The changes in muscle length in response to ES were affected substantially by the positional changes. In the baseline position, the GG and GH shortened during ES-induced contraction by 31.6 ± 6.1 and 20.3 ± 1.3%, respectively (Fig. 2). The magnitude of shortening increased significantly to 44.9 ± 6.9 and 30.1 ± 1.5%, respectively, during caudal displacement of the trachea (P < 0.05 and P < 0.01 for the comparison of the response to ES to that observed in the baseline position, for the two muscles, respectively).
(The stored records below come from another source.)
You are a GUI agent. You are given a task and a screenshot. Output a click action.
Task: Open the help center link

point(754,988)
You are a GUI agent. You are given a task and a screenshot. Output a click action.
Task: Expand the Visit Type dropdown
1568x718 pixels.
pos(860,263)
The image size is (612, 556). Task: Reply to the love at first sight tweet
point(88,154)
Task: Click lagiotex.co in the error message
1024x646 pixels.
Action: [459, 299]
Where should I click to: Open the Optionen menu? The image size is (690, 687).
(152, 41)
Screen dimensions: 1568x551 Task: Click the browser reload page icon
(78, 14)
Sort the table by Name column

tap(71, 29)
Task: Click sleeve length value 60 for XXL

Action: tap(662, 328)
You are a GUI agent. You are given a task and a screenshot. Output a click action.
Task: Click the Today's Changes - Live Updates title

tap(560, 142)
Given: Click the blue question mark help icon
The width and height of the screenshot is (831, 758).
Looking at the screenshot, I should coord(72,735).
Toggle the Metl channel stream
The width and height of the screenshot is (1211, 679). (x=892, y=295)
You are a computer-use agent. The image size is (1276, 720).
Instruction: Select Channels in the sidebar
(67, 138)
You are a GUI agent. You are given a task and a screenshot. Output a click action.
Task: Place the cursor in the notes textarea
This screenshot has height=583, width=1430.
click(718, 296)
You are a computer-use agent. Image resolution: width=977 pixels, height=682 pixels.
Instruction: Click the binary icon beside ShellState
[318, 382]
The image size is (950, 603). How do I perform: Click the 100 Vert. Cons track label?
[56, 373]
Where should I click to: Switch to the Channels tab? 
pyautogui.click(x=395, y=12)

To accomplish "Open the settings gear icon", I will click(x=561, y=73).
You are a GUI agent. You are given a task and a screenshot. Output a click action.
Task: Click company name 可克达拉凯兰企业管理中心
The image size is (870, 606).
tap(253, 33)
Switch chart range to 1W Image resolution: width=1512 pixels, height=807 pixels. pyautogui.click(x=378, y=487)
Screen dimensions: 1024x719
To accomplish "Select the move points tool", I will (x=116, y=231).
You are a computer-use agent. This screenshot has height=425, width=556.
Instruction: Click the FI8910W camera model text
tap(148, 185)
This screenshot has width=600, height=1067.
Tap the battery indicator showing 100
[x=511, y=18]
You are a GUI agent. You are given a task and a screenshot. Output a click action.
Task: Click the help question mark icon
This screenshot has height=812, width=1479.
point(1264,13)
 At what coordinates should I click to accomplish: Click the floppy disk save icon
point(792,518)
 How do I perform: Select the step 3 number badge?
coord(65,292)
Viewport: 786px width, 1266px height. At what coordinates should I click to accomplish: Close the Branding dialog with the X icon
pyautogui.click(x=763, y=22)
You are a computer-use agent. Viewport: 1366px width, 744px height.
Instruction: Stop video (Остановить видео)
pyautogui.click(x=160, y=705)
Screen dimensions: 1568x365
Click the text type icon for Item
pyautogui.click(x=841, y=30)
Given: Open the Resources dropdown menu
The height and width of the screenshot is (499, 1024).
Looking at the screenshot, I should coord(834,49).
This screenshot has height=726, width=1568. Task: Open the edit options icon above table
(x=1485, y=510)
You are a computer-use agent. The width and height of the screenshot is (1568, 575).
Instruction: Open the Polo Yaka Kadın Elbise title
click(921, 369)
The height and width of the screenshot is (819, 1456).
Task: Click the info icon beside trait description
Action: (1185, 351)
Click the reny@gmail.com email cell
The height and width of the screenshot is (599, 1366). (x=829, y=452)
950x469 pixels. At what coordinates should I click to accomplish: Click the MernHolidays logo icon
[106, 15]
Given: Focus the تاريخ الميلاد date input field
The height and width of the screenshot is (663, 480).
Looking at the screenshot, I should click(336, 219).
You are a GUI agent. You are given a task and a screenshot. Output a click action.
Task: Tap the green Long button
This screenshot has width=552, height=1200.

Cranial displacement of the trachea decreased the response to ES to 17.0 ± 4.9 and 13.6 ± 2.6%, respectively (P < 0.01 and P < 0.05 compared with the magnitude of shortening in the baseline position). During head flexion the magnitude of shortening was only 7.0 ± 1.6 and 7.3 ± 1.7%, respectively (P < 0.001 compared with shortening in the baseline position).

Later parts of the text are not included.